#### [ANFORDERUNGEN DER ÜBUNG]
**A.** Wiederhole aus dem Text zu den US-Arbeitsmarktdaten wortgetreu den Abschnitt, der bei den Worten „Starke US-Arbeitsmarktdaten haben“ beginnt und nach „diesem Jahr macht.“ endet.
**B.** Für welchen Monat erwarteten die Märkte laut dem Text zu den US-Arbeitsmarktdaten vor Veröffentlichung der Zahlen die erste Zinssenkung?
**C.** Warum erholten sich die Aktienmärkte nach dem Arbeitsmarktbericht laut dem Text zu den US-Arbeitsmarktdaten schnell wieder?

#### [VORLIEGENDER TEXT]
--*--

Konjunkturdaten

Bloomberg-Analyse Arbeitsmarktdaten: Aus der Traum von bald sinkenden Fed-Zinsen?

Arbeitsmarktdaten: Traum von bald sinkenden Fed-Zinsen geplatzt
US-Arbeiter. Foto: Samuel Corum/Bloomberg

Starke US-Arbeitsmarktdaten haben die Märkte am Freitag durchgeschüttelt. Höher als erwartete Beschäftigungszahlen und Lohnzuwächse lassen die Wetten auf Fed-Zinssenkungen platzen. Die jüngsten Zahlen verdeutlichen einen Arbeitsmarkt, der den hohen Zinsen trotzt. Die Tür für eine Juli-Senkung der US-Notenbank ist damit endgültig geschlossen, zudem wackelt nun auch der September. Während die Anleiherenditen im Anschluss an den Arbeitsmarktbericht nach oben sprangen, kam es an den Aktienmärkten, bei Gold und dem Devisenpaar EUR/USD zu Rücksetzern. Allerdings erholten sich die Aktienmärkte schnell, was an der Haushaltserhebung liegt, die im Widerspruch zu den Arbeitsmarktdaten steht und doch noch Hoffnung auf eine Zinssenkung in diesem Jahr macht.

Im Vorfeld der Daten rechneten die Märkte noch mit einer ersten Senkung der Zinsen im September – doch der Traum ist wohl ausgeträumt. Wie Bloomberg aktuell berichtet, haben das starke Beschäftigungswachstum in den USA im Mai und der Anstieg der Löhne die Händler dazu veranlasst, den erwarteten Zeitpunkt für Zinssenkungen der Federal Reserve zu verschieben.

--*--

#### [Datensätze zum Auffinden von Wörtern und Elementen]
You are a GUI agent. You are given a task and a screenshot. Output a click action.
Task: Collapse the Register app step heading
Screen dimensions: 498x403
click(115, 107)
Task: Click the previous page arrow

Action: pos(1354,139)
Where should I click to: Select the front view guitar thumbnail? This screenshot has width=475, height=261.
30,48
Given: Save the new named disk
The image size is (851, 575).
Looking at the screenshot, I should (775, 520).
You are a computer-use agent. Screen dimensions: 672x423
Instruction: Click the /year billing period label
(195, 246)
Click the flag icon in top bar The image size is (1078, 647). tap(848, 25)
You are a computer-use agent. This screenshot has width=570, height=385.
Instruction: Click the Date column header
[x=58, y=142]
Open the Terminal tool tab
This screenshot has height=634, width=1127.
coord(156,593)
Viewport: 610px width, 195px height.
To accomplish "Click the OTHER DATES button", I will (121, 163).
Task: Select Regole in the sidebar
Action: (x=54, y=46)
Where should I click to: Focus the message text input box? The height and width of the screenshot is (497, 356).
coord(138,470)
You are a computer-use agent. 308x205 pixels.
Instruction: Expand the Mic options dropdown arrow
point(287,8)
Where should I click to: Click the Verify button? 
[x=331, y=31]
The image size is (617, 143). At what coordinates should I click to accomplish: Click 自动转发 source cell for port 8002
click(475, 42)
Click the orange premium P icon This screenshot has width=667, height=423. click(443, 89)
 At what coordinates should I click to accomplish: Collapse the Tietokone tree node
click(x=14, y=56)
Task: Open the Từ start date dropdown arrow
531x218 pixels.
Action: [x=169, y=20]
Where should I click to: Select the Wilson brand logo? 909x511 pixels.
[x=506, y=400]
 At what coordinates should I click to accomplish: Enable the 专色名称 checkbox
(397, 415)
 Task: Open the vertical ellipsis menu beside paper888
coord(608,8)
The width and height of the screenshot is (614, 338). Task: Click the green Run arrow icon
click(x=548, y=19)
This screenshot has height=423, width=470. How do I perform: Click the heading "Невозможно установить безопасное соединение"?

--*--

#### [ERGEBNISSE JE AUFGABE]
**A.**
Starke US-Arbeitsmarktdaten haben die Märkte am Freitag durchgeschüttelt. Höher als erwartete Beschäftigungszahlen und Lohnzuwächse lassen die Wetten auf Fed-Zinssenkungen platzen. Die jüngsten Zahlen verdeutlichen einen Arbeitsmarkt, der den hohen Zinsen trotzt. Die Tür für eine Juli-Senkung der US-Notenbank ist damit endgültig geschlossen, zudem wackelt nun auch der September. Während die Anleiherenditen im Anschluss an den Arbeitsmarktbericht nach oben sprangen, kam es an den Aktienmärkten, bei Gold und dem Devisenpaar EUR/USD zu Rücksetzern. Allerdings erholten sich die Aktienmärkte schnell, was an der Haushaltserhebung liegt, die im Widerspruch zu den Arbeitsmarktdaten steht und doch noch Hoffnung auf eine Zinssenkung in diesem Jahr macht.

**B.** Für September.

**C.** Die Haushaltserhebung widerspricht den Arbeitsmarktdaten. Sie macht doch noch Hoffnung auf eine Zinssenkung in diesem Jahr.